# Build a mathematical model

# Build a mathematical model

## 1. Account for time sensitivity and complexity before you start building your model.

The lever that controls your model complexity is called the assumptions of your model. For example, if you have a very time-sensitive decision and modeling is appropriate, your model will contain stronger assumptions than if you had more time. This is because you do not have time to gather more known information, which leads to more unknowns, nor time to enhance accuracy and robustness in unknown information. Time sensitivity and the maximum complexity of a model have a positive relationship. For example, if you have more time to sit down and build something, your maximum level of complexity also increases. However, a complex model does not always mean a reliable one. The chart below illustrates how reliability changes with time sensitivity and complexity: There are three takeaways from this illustration: There is a point when you reach optimal complexity of your model and should not go further (see R2 in the chart above). Reliability is inversely proportional to the strength of assumptions. The stronger the assumptions, the less reliable the model is, for example, the more vulnerable to error it is. A robustness/sensitivity test determines where you are on the curve. A simple way to do a robustness proxy is to change your assumptions by a small and large percentage and compare them to the percentage change in your KPIs.

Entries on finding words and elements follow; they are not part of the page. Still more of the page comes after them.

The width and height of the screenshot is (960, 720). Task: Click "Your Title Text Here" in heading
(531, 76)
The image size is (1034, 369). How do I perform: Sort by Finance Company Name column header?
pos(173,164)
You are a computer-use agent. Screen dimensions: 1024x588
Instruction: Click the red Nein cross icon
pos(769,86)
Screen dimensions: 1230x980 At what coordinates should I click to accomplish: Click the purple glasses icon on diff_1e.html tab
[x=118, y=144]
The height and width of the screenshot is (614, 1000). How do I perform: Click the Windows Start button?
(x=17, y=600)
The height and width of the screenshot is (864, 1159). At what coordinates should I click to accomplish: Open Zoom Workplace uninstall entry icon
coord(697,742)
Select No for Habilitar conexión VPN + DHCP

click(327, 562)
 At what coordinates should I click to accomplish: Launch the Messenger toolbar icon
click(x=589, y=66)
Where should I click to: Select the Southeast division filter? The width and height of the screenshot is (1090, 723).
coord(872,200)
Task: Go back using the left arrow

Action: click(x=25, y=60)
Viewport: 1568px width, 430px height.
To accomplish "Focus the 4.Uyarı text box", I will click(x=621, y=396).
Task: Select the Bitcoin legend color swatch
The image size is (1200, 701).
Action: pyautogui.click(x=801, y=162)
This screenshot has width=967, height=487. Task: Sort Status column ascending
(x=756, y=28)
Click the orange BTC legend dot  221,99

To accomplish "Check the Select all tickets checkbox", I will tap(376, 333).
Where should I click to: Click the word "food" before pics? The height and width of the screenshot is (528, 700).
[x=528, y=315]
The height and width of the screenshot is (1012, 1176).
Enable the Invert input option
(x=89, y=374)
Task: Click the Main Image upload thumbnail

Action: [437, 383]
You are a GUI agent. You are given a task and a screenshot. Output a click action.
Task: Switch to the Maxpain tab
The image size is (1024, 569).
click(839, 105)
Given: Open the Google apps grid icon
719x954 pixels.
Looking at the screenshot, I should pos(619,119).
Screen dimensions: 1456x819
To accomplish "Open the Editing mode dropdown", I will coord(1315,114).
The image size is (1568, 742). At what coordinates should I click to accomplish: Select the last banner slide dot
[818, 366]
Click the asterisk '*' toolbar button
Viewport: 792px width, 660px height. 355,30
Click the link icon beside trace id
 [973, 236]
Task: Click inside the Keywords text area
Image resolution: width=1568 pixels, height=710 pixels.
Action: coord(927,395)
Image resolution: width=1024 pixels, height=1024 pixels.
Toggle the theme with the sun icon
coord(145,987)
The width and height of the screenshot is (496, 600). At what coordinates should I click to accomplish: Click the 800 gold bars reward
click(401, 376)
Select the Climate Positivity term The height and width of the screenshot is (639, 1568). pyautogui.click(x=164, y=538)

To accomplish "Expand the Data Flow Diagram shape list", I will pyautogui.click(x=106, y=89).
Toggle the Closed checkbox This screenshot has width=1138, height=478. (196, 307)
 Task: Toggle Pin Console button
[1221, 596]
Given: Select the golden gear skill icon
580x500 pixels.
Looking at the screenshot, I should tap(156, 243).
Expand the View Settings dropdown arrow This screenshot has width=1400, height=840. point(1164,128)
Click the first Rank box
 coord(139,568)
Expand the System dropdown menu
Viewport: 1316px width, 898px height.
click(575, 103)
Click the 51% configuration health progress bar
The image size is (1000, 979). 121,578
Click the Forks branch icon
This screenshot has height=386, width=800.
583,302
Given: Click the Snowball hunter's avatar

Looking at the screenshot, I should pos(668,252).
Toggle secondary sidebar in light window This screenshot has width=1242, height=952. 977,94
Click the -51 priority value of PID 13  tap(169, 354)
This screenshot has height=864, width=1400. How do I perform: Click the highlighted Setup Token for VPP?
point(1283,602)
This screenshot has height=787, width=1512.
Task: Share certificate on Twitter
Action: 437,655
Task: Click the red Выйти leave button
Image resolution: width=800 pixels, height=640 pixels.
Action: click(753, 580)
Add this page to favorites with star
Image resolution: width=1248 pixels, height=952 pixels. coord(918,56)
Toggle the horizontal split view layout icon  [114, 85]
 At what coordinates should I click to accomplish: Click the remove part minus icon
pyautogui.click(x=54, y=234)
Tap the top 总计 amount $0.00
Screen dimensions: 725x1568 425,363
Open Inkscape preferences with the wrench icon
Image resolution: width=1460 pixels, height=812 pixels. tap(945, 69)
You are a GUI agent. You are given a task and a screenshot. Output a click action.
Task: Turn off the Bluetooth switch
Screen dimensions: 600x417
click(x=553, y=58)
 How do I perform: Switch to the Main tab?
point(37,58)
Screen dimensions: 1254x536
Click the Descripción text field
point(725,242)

## 2. Determine objectives and KPIs for your project.

The objective is the defined goal of your situation. Your KPIs measure the performance of the defined goal and depend on your objective. Ask the following questions to help determine your KPI: Is your KPI net present value of the project? Is it the opportunity cost of investing? Is it the return on investment? For example, to determine whether your $1 million should be invested in the plot of a gold mining project, the next step is to determine your KPI. In this case, you choose profit for your KPI. Next, you set your investing threshold, your minimum profit for investing after three years is $2 million.

## 3. Create a spreadsheet to organize known and unknown information, to build the foundation of your model.

Models are built on known and unknown information. The foundation of the model is the aggregate of the known information. First, break down your KPI into parts, followed by a separation of those parts into information that: You already know. You will gather through research. Will remain unknown. Continuing the previous example, where the KPI is profit, the partitioning of this metric can be written as: Expected profit = Expected revenue – expected costs. It can be further broken down to: Expected profit = (Expected average price of gold x mined quantity of gold) – (machinery + labor + legal costs). With intense research, you are able to gather all costs, leaving expected average price of gold and mined quantity of gold, as unknowns. To organize and structure your information in a spreadsheet, you can do the following: Organize known information separately from unknown information in a table. Check that the known information is relevant to calculating the KPI. Add details about dates, country, and metric name. Create a Notes column with an external source link or explanation.

## 4. Calculate informed estimates of your unknown components.

Fill out a separate table with the remaining unknown components. Each unknown component likely needs to be broken down into subsections to fill in informed parts and estimates. For each subsection, first ask, How do I calculate the unknown? Then ask, What proxies can I obtain? Lastly, make informed assumptions to fill in the missing information. In our gold mine example, the primary need is to calculate, as best as possible, the expected average price of gold and the expected mined quantity of gold.

## 5. Link the objective, the known, and unknown information, using cell referencing in a spreadsheet to build your model.

Hardcoded information should be colored in black text, while formulas should be in blue text. In our example, for simplicity, assume that your expected quantity of mined gold is 2,000 ounces, which you have referenced in cell F20 of your spreadsheet. Your KPI, three-year profit, can be written as the following, by using the known and unknown information mentioned in the previous sections: = (Expected average price of gold x mined quantity of gold) – (machinery + labour + legal costs). = (F14*F20) – sum(B3:B5) = ($1,997*2,000) – $850,000 = $3,144,000 The $3.14 million represents the total expected profit after three years, which is $1.14 million beyond the $2 million investment threshold set in Step 1.

## 6. Determine your model inputs and incorporate varying estimates into your model.

Model inputs are the critical variables for your KPI. They often take on different values that affect the KPI. For this example, you have determined that quantity mined and 2023 gold price growth, are the key drivers because they are the most volatile. Here’s how to incorporate varying estimates into your model: List the model inputs you may want to change. Move this model input list through links from the existing Data tab, with known and unknown information, to a new tab. For example, first use Crtl+X to cut the cells, then Ctrl+V to paste the cells in your new tab. Here’s what it would look like for one of the model inputs, Quantity mined: Estimate uncertainty by creating scenarios; hypothetical situations based on varying assumptions about the future. Three default scenarios for key drivers influenced by luck or unknown externalities are: Optimistic, a positive outlook on the future. Neutral, the expected outlook. Pessimistic, a risk-averse or conservative outlook. Use Data Validation and Vlookups to transform static cells into dynamic options or model inputs based on those three scenarios.